Makori East is a producing conventional gas field located onshore Pakistan and is operated by MOL Pakistan Oil & Gas. The field is located in block 3370-3 (Tal) and Makori East.
Field participation details
The field is owned by Oil & Gas Development, Pakistan Petroleum, MOL Hungarian Oil and Gas, The Attock Oil and Government Holdings (Private).
Production from Makori East
The Makori East conventional gas field recovered 46.59% of its total recoverable reserves, with peak production in 2016. The peak production was approximately 14.62 thousand bpd of crude oil and condensate and 82 Mmcfd of natural gas. Based on economic assumptions, production will continue until the field reaches its economic limit in 2045. The field currently accounts for approximately 3% of the country’s daily output.
Remaining recoverable reserves
The field is expected to recover 79.55 Mmboe, comprised of 30.82 Mmbbl of crude oil & condensate and 292.4 bcf of natural gas reserves. Makori East conventional gas field reserves accounts 0.03% of total remaining reserves of producing conventional gas fields globally.

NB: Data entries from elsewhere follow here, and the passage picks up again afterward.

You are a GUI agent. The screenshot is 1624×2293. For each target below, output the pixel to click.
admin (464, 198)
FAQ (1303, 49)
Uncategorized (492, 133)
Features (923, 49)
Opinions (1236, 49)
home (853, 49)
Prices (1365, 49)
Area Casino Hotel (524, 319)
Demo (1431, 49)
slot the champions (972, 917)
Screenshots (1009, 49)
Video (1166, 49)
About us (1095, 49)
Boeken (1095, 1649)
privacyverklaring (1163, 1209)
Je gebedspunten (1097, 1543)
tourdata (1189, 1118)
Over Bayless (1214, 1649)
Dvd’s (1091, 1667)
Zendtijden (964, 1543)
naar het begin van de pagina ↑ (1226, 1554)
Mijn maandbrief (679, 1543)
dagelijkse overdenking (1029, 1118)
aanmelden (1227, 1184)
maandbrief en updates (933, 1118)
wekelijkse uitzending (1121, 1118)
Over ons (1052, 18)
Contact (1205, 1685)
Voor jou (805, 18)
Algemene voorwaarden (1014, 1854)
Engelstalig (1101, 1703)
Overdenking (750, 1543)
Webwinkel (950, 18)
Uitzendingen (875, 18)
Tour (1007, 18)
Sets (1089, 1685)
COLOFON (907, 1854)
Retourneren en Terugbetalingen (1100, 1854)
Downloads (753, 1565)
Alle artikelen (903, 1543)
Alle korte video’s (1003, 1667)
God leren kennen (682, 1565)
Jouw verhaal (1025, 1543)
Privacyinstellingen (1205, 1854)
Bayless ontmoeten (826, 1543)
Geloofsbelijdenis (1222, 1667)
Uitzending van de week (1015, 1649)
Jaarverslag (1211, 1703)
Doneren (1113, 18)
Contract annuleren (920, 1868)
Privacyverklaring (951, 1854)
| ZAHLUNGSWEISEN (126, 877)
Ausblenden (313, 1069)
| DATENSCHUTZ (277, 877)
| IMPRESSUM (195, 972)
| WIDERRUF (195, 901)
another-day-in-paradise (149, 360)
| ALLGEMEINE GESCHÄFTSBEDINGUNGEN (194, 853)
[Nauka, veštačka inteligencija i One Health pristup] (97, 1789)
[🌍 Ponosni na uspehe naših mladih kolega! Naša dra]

About MOL Pakistan Oil & Gas
MOL Pakistan Oil & Gas Co BV (MOL Pakistan Oil & Gas), a subsidiary of MOL Hungarian Oil and Gas Public Limited Company, is an oil and gas company that offers exploration and discovery of oil and gas. The company operates Tal Block, Margala and Margala North Blocks, Karak Block, Ghauri Block and DG Khan Block. Its Tal Block carries out nine discoveries at Manzalai-1 exploratory well, Makori-1 exploratory well, Mami-Khel-1 and Maramzai-1 exploratory wells, Tolanj X-1 exploratory well, Mardankhel-1 exploratory well, and others. MOL Pakistan Oil & Gas provides exploration and drilling services. The company also has its presence in Punjab, Sindh and Baluchistan. MOL Pakistan Oil & Gas is headquartered in Islamabad, Pakistan.
Information on the field is sourced from GlobalData’s fields database that provides detailed information on all producing, announced and planned oil and gas fields globally. Not all companies mentioned in the article may be currently existing due to their merger or acquisition or business closure.